Items listed in a dataset:
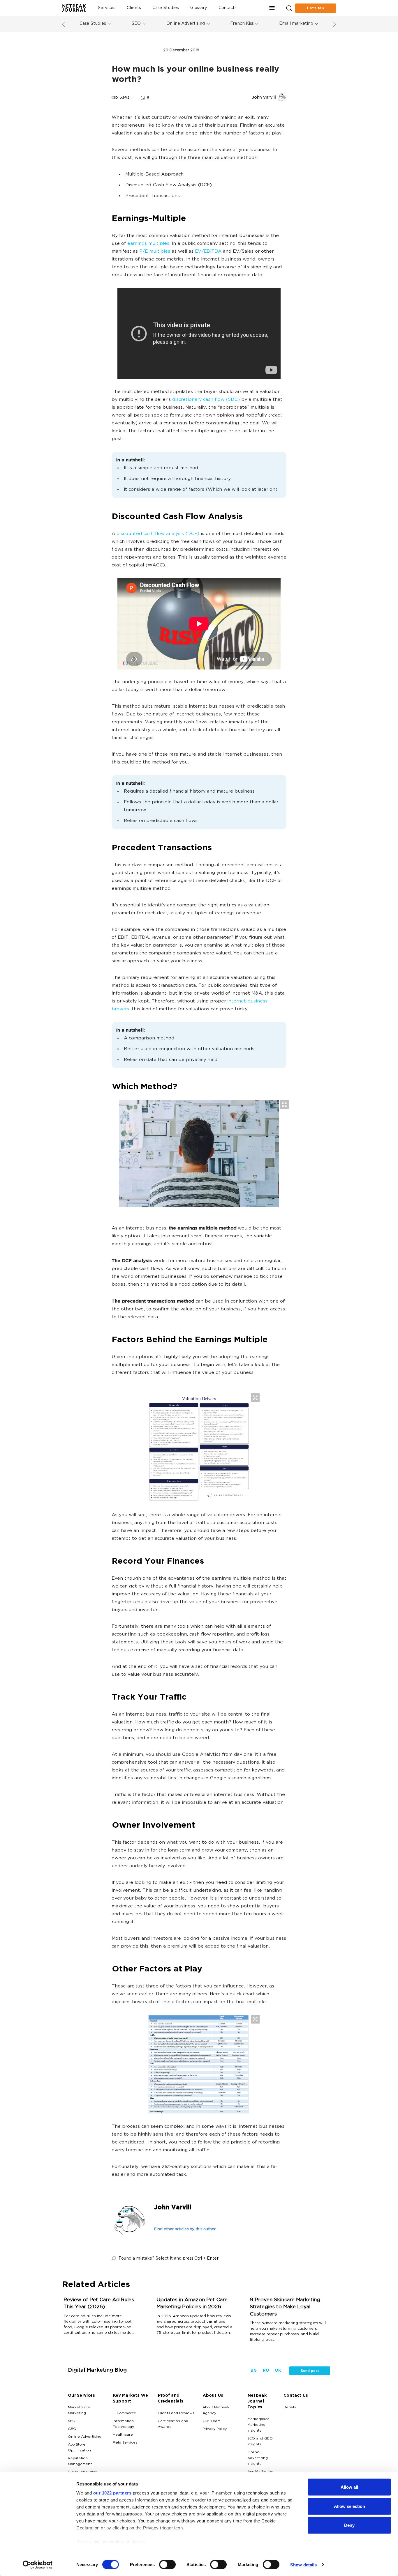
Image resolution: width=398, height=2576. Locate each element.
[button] (272, 8)
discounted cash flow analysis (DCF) (158, 534)
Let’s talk (315, 8)
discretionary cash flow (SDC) (206, 399)
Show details (303, 2564)
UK (278, 2370)
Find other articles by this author (185, 2229)
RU (266, 2370)
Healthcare (123, 2435)
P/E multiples (154, 251)
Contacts (227, 8)
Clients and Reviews (176, 2413)
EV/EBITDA (208, 251)
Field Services (125, 2443)
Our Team (211, 2421)
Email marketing (296, 24)
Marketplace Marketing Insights (258, 2425)
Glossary (198, 8)
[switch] (167, 2564)
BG (253, 2370)
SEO (136, 24)
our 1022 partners (112, 2492)
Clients (134, 8)
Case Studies (165, 8)
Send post (310, 2371)
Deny (349, 2525)
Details (289, 2407)
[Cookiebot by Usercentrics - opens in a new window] (37, 2564)
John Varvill (172, 2207)
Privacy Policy (214, 2429)
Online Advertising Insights (257, 2458)
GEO (72, 2429)
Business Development (136, 50)
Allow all (349, 2487)
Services (106, 8)
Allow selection (349, 2506)
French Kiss (241, 24)
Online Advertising (185, 24)
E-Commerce (124, 2413)
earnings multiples (148, 243)
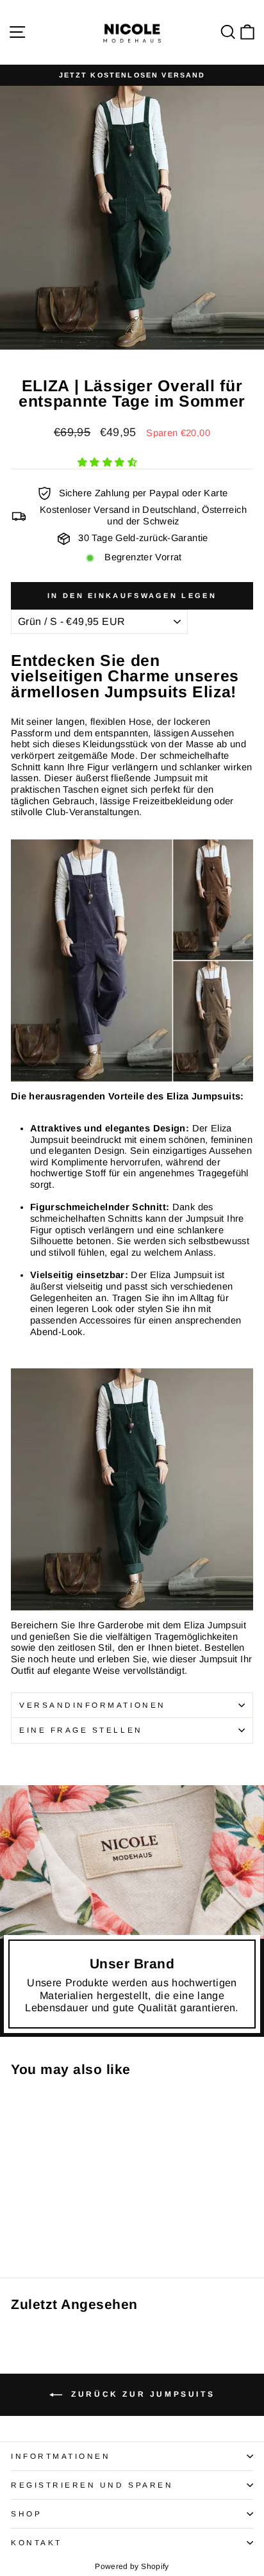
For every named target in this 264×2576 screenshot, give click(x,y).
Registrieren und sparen (92, 2485)
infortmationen (60, 2456)
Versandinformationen (92, 1705)
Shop (26, 2513)
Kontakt (36, 2542)
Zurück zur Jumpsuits (141, 2394)
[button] (109, 462)
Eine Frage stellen (81, 1730)
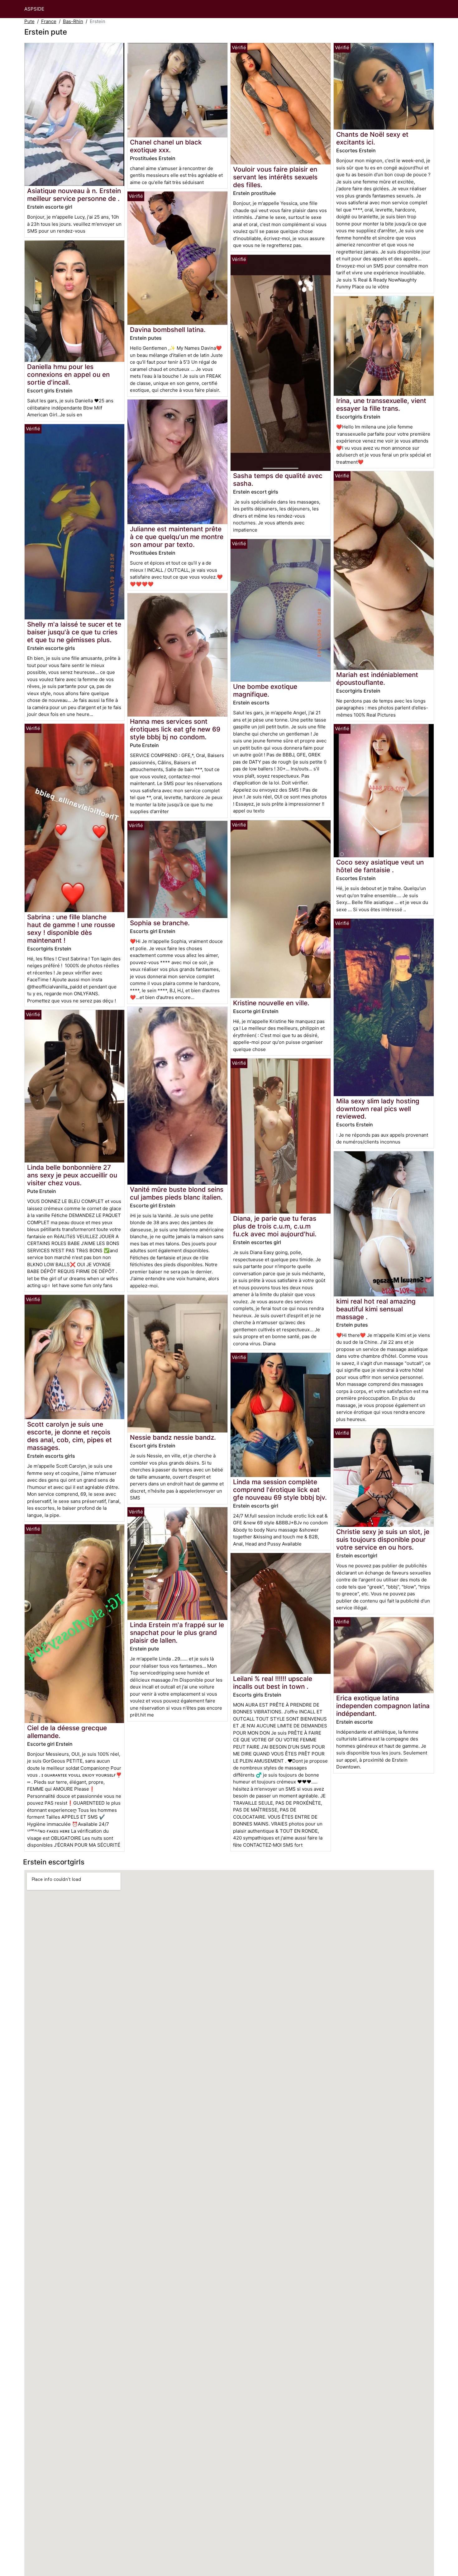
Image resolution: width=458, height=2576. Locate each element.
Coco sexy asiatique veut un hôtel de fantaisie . (380, 866)
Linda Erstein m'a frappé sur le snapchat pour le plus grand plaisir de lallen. (177, 1632)
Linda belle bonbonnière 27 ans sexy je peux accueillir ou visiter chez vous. (72, 1175)
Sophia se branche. (160, 923)
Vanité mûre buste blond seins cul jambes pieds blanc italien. (176, 1193)
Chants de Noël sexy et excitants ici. (372, 138)
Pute (29, 21)
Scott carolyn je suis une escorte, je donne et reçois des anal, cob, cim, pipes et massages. (69, 1435)
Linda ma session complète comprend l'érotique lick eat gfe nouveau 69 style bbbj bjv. (280, 1489)
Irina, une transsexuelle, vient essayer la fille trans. (381, 404)
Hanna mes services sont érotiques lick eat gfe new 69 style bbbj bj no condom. (175, 729)
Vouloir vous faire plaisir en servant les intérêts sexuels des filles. (275, 177)
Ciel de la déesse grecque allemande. (67, 1732)
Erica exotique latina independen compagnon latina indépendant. (383, 1705)
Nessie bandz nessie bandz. (173, 1437)
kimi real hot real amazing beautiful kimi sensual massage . (376, 1309)
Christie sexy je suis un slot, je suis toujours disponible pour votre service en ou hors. (382, 1539)
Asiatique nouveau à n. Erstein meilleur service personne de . (74, 194)
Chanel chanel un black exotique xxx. (166, 146)
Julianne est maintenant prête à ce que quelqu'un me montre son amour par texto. (176, 536)
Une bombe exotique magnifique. (265, 690)
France (48, 21)
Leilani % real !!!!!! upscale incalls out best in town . (272, 1682)
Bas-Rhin (73, 21)
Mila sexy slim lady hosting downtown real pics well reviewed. (377, 1108)
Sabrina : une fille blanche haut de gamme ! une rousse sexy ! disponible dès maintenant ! (71, 928)
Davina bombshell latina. (168, 330)
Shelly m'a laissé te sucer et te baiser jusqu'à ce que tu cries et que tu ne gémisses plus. (74, 632)
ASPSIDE (34, 9)
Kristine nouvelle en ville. (271, 1003)
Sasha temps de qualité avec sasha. (277, 479)
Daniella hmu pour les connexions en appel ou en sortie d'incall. (68, 374)
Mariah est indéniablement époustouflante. (377, 678)
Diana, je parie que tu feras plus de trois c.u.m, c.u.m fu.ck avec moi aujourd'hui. (275, 1226)
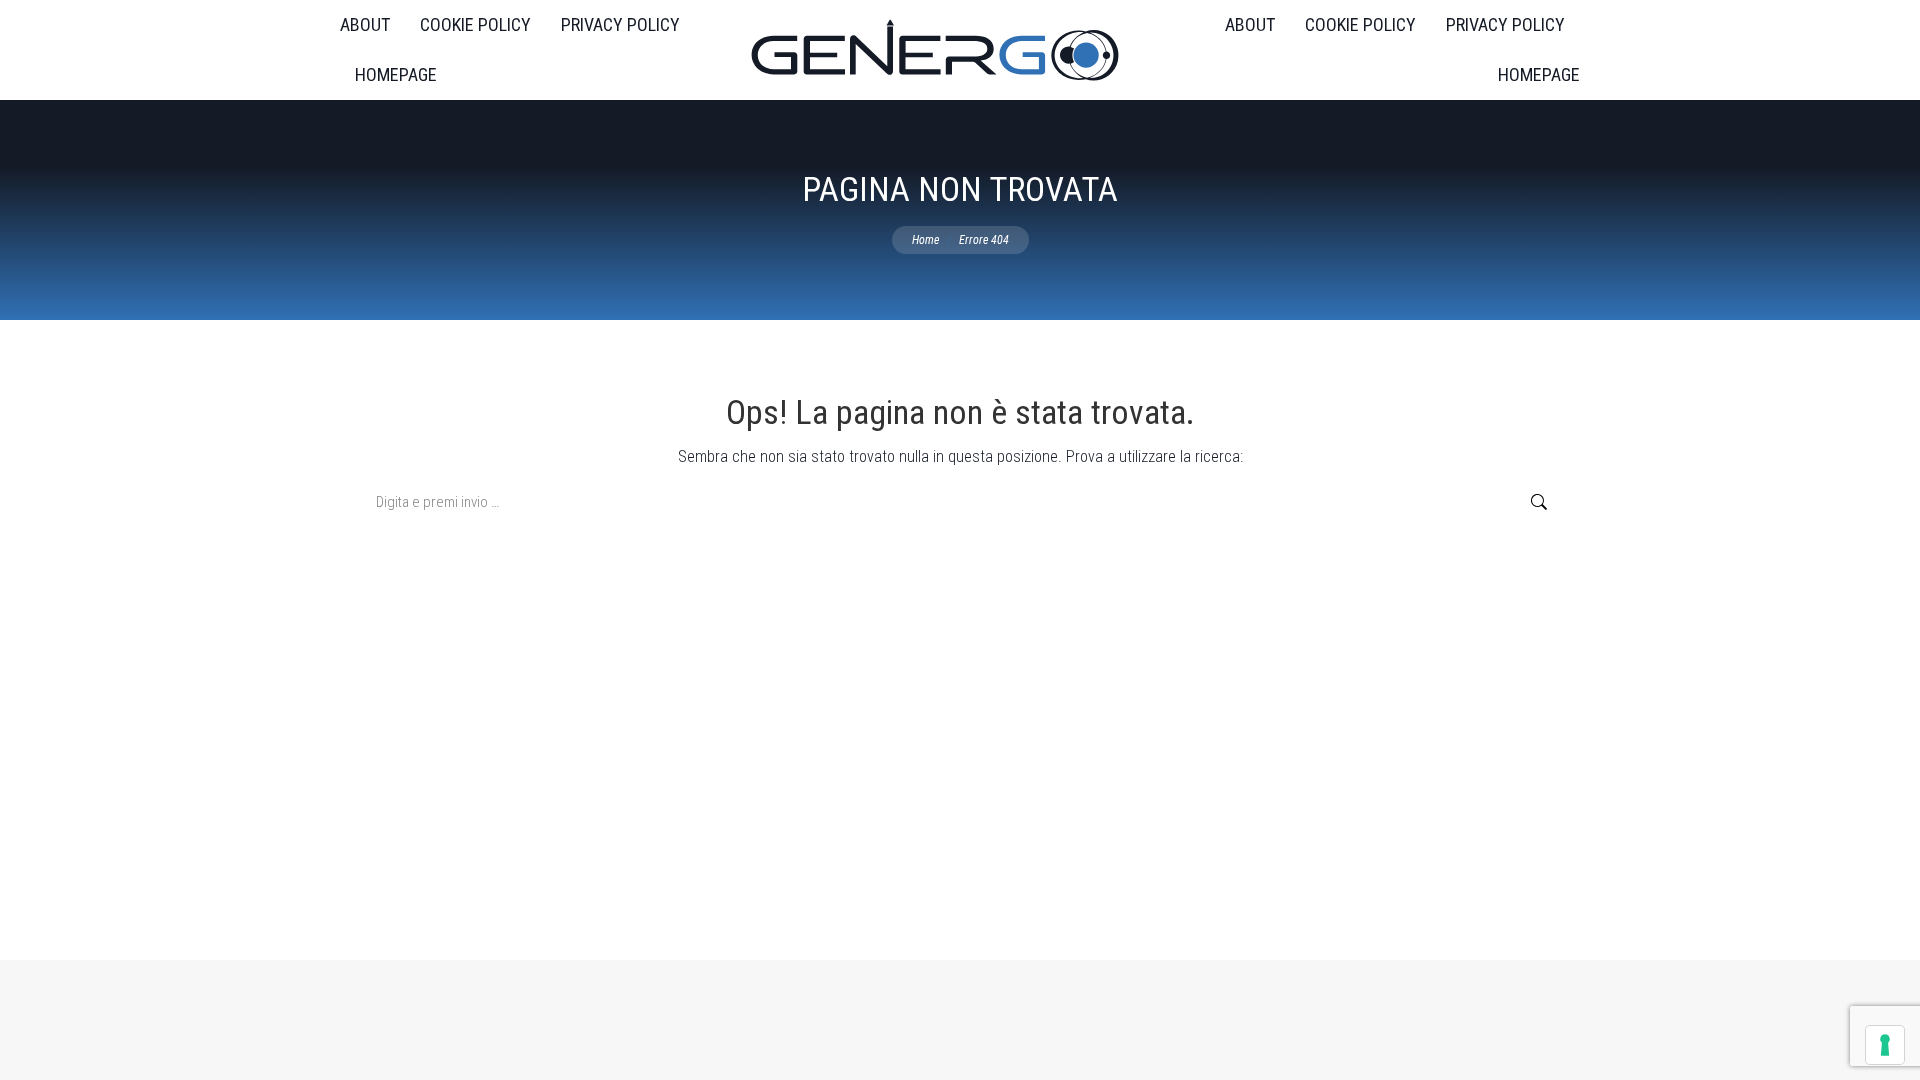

*Work item*
In the entries above, find each line with the word "cash" and copy it.

*Written response*
discounted cash flow analysis (DCF) (158, 534)
discretionary cash flow (SDC) (206, 399)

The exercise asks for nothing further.